Arab Strap
The Last Romance
[ Chemikal Underground] 2006
Cote .: 8,0

Arab Strap, un des duos écossais les plus iconoclastes de la dernière décennie, continue à s’amuser en faisant de la bonne musique. Sans égaler leurs précédents essais, The Last Romance est une autre excellente introduction à un groupe qui mérite tous les éloges.

Depuis 1997, Aidan Moffat et Malcolm Middletown sévissent au sein de Arab Strap. Pendant que le premier chante, le deuxième multiplie les instruments afin de donner une authenticité propre à la formation. Peu importe le temps qui passe, des similarités ressortent facilement au fil des albums: chant torturé et tristounet, ambiances grises où l’amertume est forte, singularité des paroles et des chansons pas toujours évidentes aux premiers abords.

Après des débuts modestes en The Week Never Starts Round Here, les premiers disques incroyablement solides ne se sont pas fait prier en Philophobia, Elephant Shoe et The Red Thread qui s’avèrent toujours aussi pertinents aujourd’hui. Si les Écossais ont tendance à publier un peu trop de lives -- Mad for Sadness et The Cunted Circus sont plutôt ordinaires --, les albums intéressants suivaient une série de vagues clémentes et reposantes. À un tel point que plusieurs de leurs numéros se ressemblent peut-être un peu trop.

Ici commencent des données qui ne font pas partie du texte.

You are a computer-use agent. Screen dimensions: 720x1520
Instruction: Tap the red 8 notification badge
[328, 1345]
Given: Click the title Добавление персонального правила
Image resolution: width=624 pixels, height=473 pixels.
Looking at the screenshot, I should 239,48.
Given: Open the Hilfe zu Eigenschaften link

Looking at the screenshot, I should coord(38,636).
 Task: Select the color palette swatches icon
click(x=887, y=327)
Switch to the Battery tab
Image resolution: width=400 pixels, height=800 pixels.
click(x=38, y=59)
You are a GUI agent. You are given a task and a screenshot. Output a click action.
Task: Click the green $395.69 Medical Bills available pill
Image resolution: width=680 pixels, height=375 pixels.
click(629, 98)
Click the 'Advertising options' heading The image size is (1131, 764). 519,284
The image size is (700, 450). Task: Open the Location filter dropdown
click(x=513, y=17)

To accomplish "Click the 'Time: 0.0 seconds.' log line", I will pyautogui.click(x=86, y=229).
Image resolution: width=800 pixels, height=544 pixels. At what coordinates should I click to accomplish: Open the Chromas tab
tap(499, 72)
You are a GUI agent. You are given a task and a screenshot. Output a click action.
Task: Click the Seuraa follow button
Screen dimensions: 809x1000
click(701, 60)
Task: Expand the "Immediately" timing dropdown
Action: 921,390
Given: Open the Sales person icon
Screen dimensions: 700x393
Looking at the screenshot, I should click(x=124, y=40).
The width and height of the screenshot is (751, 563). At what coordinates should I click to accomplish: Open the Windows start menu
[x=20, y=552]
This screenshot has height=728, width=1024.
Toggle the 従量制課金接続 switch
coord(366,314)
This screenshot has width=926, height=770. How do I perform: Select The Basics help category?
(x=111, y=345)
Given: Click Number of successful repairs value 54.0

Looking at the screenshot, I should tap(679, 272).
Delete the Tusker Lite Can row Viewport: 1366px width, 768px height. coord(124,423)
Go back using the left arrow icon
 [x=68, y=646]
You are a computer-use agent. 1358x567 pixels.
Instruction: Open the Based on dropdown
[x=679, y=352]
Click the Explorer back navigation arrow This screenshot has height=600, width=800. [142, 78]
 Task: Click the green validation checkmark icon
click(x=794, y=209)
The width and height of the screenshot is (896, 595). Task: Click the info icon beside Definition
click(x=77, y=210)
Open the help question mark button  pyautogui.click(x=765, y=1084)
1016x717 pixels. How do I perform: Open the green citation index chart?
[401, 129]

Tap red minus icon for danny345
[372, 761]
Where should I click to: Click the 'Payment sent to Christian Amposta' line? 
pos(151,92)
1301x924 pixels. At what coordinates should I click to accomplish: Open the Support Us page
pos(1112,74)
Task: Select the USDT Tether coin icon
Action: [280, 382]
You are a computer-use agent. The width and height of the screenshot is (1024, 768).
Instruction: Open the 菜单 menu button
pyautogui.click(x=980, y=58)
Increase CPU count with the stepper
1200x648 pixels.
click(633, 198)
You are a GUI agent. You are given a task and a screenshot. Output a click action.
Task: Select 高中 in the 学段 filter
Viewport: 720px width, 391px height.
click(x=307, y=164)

En 2003, Monday at the Hug and Pint allait créer de légers tumultes. Les mordus détestaient cet ouvrage, le trouvant trop simple et populaire, alors que les autres louangeaient ces mélodies accrochantes et cette instrumentation de cordes beaucoup plus présente. Dans tous les cas, il était impossible de résister à un tube en puissance comme "The Shy Retirer", probablement la meilleure composition du duo.

Deux années plus tard, les deux membres qui ont exploré en solo reviennent pour The Last Romance, un titre qui semble prédire la fin d’Arab Strap. Il ne devrait cependant en être rien tant ce sixième essai semble être une belle continuité. Plus rythmé et rock que The Red Thread et légèrement moins grandiloquent que Monday at the Hug and Pint, le nouveau bébé débute en lion avec le simple en puissance "Stink" qui séduit par son petit côté dépravé. "(If There’s) No Hope for Us" est dans le ton avec un chant rapide à la limite du parlé avec une couche de guitares assez planantes.

Plus ça va et plus la vision du groupe semble s’être transformée. Éternelle pessimiste, la formation semble nager dans le bonheur. Cela fait du bien à entendre ! "Chat in Amsterdam, Winter 2003" est transpercée par des auras de mélancolie. La deuxième voix superposée ne semble pas toujours une bonne idée, mais la combinaison avec les différents instruments est totalement réussie.

Dans la ligne des tubes de The Notwist, "Don’t Ask Me to Dance" est une ballade énergisante assez recommandable. Encore plus douce, "Confessions of a Big Brother" tend davantage vers le folk intimiste où une belle histoire est racontée simplement, légèrement aidée par une guitare acoustique et un violon. Un certain regain d’énergie se fait ressentir sur "Come Around and Love Me" qui s’avère un intéressant interlude au violoncelle à "Speed-Date" qui ne ressortira pas sitôt de la mémoire. Pour danser intelligemment ou comme trame sonore de film, il n’y a pratiquement rien de mieux.

Légèrement plus ordinaire, "Dream Sequence" ressemble beaucoup aux numéros précédents par son lyrisme. Chronologiquement, il aurait dû être devancé de "Fine Tuning" qui n’hésite pas à arrêter le tempo pour laisser véhiculer des émotions. Judicieusement nommé "There Is No Ending", le dernier moment aurait pu être écris par Mercury Rev tant les couches d’instruments sont nombreuses. Le genre de finale aux feux d’artifices positifs qui laisse un sourire sur les lèvres et la seule envie d’enfoncer la touche «repeat».

En revenant vers le juste milieu, Arab Strap vient de rebondir après des critiques (injustifiées) de leur avant-dernier album. The Last Romance ne fera pas du duo les prochains Fiery Furnace ou Whites Stripes, mais un groupe qui est toujours nécessaire de surveiller de très près. Quarante minutes de mélodies, c’est un peu court, mais on leur pardonnera pour cette fois.